Electronic structure and charge-transport properties of symmetric linear condensed bis-benzothiadiazole derivatives

Abstract

The optimal geometries and electronic structures of fifteen symmetric linear condensed bis-benzothiadiazole derivatives were investigated using the density functional theory. Depending on the central core variation, the B3LYP energies of the lowest unoccupied molecular orbitals (LUMOs) varies from −2.66 eV to −4.77 eV. The interaction energies and electron drift mobilities were evaluated for model parallel-stacked and parallel-displaced dimer configurations at room temperature using Marcus theory and Einstein relation.

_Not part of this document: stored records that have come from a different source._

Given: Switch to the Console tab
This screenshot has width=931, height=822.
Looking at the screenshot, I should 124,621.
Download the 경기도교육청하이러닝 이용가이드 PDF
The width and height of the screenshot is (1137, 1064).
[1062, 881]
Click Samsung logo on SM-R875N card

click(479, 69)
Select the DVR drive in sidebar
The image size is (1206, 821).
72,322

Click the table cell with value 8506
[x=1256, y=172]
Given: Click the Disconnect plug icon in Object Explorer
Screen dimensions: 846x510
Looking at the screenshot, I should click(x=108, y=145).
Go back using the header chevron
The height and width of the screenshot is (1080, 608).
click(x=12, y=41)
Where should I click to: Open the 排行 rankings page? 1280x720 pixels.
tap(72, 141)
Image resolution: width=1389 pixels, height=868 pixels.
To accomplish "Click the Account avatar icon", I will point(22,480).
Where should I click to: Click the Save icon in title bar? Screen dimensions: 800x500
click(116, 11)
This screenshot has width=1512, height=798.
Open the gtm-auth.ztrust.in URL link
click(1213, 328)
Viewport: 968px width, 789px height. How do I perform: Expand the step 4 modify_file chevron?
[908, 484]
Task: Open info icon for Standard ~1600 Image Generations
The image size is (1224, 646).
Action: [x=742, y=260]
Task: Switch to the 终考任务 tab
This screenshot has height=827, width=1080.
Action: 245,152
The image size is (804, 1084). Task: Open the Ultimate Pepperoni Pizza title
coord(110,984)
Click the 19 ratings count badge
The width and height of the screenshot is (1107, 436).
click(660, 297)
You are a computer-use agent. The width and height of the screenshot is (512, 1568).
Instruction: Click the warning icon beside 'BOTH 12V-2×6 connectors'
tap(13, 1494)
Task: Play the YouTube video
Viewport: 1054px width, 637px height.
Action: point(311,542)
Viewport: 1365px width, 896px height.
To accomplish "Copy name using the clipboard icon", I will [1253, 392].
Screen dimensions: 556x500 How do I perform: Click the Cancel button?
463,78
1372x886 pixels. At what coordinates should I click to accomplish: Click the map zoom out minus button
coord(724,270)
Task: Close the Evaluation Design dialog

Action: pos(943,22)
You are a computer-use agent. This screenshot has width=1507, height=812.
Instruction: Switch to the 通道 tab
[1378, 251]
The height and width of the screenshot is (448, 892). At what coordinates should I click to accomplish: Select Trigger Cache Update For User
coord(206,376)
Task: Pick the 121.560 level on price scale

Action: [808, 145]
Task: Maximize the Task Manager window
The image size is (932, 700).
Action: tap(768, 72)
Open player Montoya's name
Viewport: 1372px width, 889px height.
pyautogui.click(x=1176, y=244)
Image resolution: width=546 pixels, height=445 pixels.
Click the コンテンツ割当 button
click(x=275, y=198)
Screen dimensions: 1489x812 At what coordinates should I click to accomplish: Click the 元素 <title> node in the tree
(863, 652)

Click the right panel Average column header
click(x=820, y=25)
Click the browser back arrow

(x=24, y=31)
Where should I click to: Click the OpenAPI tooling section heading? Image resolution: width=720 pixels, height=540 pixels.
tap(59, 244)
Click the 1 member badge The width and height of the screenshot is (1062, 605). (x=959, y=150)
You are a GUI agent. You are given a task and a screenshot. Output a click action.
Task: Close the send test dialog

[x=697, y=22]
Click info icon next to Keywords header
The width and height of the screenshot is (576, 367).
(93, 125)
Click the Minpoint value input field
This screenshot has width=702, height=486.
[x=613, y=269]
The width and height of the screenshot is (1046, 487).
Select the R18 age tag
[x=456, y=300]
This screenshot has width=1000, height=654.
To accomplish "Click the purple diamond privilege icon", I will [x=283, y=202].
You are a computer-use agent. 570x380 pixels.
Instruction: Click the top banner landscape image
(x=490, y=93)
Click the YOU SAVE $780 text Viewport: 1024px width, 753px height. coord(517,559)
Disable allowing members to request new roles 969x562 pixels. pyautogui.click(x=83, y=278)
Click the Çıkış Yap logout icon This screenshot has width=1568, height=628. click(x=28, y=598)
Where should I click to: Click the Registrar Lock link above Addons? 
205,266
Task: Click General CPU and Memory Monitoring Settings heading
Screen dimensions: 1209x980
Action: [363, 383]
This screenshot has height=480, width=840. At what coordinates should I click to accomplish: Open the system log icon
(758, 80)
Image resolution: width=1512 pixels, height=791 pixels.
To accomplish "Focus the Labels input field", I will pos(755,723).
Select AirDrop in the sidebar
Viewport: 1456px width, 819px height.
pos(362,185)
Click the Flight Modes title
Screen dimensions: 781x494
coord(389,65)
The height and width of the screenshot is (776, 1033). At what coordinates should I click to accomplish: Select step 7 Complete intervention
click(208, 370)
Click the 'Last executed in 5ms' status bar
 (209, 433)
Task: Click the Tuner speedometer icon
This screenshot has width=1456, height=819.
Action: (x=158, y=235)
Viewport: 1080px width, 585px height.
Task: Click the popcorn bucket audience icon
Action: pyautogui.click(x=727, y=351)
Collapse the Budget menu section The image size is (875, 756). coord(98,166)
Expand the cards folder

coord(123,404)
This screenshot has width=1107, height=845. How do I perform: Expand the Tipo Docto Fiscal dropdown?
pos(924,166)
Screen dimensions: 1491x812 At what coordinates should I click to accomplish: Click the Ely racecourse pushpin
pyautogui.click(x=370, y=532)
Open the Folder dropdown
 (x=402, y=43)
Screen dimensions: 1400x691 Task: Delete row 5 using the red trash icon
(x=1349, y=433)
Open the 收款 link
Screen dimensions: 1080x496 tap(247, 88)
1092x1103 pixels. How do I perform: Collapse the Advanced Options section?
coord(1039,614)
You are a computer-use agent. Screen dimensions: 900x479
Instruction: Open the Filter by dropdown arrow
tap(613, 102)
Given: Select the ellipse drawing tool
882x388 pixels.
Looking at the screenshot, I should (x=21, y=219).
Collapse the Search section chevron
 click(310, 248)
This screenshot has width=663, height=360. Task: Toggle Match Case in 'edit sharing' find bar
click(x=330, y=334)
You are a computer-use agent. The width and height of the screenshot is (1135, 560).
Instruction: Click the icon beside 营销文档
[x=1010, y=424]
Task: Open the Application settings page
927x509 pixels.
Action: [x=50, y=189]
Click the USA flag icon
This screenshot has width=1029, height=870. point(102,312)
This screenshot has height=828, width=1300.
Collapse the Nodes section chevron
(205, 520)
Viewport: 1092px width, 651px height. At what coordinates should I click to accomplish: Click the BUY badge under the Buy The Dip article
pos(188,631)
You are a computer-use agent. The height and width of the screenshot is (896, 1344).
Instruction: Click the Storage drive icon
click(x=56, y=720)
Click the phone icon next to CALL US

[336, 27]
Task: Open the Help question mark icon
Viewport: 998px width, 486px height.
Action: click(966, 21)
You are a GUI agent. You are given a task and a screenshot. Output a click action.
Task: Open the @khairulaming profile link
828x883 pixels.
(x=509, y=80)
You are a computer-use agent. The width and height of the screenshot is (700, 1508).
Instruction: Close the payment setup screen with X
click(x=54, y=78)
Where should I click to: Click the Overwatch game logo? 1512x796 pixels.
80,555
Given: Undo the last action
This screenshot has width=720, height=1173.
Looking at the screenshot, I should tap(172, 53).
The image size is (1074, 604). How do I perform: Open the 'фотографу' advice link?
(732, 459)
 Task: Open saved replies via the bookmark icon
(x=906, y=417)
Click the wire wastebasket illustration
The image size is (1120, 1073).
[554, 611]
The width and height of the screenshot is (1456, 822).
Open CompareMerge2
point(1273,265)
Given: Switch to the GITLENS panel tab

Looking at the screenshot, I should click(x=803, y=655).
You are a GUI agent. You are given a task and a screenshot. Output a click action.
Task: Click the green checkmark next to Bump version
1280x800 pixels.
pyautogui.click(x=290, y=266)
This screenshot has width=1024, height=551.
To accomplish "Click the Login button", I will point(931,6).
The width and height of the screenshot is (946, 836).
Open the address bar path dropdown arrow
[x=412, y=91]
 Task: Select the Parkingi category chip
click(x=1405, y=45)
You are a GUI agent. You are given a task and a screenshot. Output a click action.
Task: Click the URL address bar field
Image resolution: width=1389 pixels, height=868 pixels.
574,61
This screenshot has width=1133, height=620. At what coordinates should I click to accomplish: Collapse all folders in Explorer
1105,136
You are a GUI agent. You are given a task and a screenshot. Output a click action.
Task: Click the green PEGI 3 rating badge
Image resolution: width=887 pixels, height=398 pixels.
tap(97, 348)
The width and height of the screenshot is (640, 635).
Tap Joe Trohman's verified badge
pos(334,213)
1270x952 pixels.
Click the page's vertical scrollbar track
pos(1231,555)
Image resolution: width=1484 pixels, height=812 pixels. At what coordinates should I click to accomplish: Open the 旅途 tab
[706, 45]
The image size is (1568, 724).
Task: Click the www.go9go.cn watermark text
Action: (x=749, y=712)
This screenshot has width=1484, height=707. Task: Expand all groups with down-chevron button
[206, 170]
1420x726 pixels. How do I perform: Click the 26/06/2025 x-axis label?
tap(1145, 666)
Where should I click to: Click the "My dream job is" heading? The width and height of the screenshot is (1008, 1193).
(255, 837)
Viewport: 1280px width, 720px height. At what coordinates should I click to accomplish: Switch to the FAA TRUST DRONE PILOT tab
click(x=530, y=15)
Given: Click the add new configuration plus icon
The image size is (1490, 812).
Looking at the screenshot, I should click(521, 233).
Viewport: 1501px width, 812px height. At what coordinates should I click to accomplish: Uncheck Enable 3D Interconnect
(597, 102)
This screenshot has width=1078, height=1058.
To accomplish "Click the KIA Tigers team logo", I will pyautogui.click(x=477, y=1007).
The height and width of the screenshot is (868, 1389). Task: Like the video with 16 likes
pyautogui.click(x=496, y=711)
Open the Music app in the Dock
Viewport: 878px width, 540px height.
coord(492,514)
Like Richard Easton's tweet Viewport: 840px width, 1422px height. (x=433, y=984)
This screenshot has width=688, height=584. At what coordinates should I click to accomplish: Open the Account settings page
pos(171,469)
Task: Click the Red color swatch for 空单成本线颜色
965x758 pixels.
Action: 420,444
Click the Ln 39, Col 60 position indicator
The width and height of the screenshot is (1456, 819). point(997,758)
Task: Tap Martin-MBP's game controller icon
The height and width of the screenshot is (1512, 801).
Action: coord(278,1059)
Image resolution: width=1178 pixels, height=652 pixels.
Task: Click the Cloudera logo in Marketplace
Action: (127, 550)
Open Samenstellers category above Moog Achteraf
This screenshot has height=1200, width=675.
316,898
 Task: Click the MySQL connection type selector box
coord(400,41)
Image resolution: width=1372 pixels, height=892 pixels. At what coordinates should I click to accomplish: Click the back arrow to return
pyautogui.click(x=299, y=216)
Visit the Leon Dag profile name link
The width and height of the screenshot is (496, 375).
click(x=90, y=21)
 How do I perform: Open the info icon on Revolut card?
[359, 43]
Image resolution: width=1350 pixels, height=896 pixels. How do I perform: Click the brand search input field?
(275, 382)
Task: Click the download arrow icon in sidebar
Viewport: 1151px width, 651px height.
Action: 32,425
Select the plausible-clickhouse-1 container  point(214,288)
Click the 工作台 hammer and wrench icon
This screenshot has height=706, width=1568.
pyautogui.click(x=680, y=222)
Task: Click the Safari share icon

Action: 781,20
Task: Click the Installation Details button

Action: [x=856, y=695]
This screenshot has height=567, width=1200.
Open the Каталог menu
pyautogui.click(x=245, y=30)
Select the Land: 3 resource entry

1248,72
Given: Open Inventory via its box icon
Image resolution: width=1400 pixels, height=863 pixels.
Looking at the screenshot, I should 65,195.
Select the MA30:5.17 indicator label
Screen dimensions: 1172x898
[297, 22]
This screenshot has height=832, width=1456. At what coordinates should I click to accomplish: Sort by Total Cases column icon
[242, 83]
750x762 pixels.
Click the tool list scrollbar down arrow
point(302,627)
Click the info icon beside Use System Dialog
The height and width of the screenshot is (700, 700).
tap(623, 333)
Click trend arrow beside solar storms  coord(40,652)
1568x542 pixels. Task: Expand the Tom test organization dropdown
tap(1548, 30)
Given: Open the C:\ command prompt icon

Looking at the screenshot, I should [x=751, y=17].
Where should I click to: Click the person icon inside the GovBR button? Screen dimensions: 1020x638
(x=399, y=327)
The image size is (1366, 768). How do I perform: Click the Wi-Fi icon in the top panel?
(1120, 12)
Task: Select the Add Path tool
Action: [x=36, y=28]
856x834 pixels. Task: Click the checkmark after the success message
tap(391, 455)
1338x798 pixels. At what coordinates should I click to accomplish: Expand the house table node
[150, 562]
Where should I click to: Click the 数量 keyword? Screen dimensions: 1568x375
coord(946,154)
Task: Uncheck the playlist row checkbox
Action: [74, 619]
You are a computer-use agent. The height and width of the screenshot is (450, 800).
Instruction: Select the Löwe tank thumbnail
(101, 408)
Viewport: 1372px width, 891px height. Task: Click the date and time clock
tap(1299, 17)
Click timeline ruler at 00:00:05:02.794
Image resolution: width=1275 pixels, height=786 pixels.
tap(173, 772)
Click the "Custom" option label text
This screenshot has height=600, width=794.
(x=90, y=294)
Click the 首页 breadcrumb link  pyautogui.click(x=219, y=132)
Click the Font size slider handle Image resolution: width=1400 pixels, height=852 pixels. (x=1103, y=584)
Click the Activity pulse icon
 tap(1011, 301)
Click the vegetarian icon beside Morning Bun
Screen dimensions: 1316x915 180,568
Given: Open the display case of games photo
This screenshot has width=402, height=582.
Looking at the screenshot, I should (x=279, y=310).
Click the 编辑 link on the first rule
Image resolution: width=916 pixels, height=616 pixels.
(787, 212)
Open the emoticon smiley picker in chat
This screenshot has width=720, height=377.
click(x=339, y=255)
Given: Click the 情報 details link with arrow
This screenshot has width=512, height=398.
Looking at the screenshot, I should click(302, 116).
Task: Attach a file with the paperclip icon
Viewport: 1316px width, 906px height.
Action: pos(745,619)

The presented theoretical results indicate contradictory role of the pyrazine moiety fused to benzene or p-benzoquinone forming the central molecular core. These model compounds exhibit the highest electron drift mobilities, although the air stability could be lower due to the LUMO energies below −4.0 eV. The theoretical trends obtained from B3LYP calculations were compared with the results from M06-2X range-separated functional. The charge-transport properties of 5H, 11H-anthra [2,3-c:6,7-c']bis ([1,2,5]thiadiazole)-5,11-dione were also theoretically investigated for the parallel-shifted and linear dimer configurations obtained from the X-ray crystal structure.